Desde então, Rosa viveu discretamente, dedicando-se exclusivamente à filha. Acreditava que, isolada e reclusa, abrandaria sua estrela nefasta e impediria que outros desapontamentos a acometessem.

Ainda assim, Rosa tornou-se objeto de desejo dos homens, inveja das mulheres e comentário de todos. Sua presença era um tributo à beleza da flor que a nomeava, assim como foi com sua mãe, Hortênsia; sua avó, Violeta; e seria com sua filha, Magnólia.

O comportamento reservado a envolvia em mistério e a tornava fascinante para um séquito de admiradores. Uns a assediavam sutilmente, outros nem tanto, mas todos queriam sua companhia e favores. Eles enviavam presentes e flores ou a convidavam para sair. E se deparavam com uma negativa categórica, mas cortês de Rosa. Em vez de fazer com que desistissem, suas recusas inflamavam a benquerença deles, e as investidas cada vez mais intensas a obrigavam a ser ainda mais arredia. As poucas palavras trocadas com ela, a discrição com a qual ela recusava os presentes e convites, o sorriso acanhado ante as juras de amor, a elegância dos gestos. Tudo isso revigorava as paixões dos pretendentes.

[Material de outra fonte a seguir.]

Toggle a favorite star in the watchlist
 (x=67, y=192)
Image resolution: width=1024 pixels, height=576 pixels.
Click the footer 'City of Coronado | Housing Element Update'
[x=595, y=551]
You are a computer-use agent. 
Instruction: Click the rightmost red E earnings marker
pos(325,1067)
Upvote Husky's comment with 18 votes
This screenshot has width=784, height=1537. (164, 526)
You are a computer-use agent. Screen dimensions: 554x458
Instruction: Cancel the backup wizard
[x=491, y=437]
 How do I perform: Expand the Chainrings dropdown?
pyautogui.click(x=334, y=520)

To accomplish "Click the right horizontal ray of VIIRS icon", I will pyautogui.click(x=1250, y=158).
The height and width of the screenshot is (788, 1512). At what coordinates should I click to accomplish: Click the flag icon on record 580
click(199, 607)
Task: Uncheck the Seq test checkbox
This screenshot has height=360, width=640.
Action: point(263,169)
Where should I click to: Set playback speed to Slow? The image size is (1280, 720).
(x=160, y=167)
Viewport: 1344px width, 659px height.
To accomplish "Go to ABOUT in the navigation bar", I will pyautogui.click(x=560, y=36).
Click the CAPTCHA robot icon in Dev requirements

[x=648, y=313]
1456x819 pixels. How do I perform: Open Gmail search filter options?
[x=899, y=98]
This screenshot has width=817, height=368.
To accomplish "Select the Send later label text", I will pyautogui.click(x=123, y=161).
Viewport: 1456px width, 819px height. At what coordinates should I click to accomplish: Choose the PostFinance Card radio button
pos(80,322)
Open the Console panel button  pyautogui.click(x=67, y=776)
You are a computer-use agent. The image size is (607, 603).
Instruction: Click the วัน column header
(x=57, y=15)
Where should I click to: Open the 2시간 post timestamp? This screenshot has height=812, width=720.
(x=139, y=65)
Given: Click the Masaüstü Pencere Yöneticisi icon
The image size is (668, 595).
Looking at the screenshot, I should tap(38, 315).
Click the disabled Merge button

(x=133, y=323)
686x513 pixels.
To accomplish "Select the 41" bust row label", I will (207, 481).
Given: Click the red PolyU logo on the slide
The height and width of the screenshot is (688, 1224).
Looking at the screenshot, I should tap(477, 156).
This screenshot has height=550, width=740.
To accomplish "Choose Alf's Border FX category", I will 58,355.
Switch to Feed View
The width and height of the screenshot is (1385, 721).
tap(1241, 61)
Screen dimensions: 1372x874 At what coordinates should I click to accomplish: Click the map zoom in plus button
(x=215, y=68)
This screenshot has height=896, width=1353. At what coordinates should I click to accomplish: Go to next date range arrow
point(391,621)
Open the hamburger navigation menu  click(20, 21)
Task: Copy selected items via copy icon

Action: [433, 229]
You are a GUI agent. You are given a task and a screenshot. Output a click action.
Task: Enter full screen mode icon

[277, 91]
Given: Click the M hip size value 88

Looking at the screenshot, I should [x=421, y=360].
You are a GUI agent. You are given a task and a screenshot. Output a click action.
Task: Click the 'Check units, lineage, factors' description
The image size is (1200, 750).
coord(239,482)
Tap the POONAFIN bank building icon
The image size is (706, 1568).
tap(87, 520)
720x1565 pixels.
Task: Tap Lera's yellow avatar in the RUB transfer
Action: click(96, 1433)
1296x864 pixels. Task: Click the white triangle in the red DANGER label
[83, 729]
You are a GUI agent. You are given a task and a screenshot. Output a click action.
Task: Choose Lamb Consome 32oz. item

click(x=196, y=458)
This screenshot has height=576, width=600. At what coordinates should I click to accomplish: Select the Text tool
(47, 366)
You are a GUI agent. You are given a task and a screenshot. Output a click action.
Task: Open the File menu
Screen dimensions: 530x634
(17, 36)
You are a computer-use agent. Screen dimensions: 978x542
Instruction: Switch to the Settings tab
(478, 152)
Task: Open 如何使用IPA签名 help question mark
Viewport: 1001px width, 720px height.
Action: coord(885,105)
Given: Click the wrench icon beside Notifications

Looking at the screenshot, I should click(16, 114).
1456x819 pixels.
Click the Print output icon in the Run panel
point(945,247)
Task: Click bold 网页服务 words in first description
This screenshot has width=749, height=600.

Houve até quem arriscasse uns versos, elevando-a a condição de musa, porém a maioria, sem nenhuma intimidade com a lira, preferiu mesmo foi louvar seus atributos mais palpáveis em vez de sua inefável beleza.

Quando Eugênio de Melo Vaz, o Geninho, um galã de condomínio, com fama de conquistador em shopping center, soube da beleza de Rosa, duvidou. Para ele, os embeiçados por ela eram afeitos a barangas e afins, portanto, desqualificados para avaliar uma mulher bonita.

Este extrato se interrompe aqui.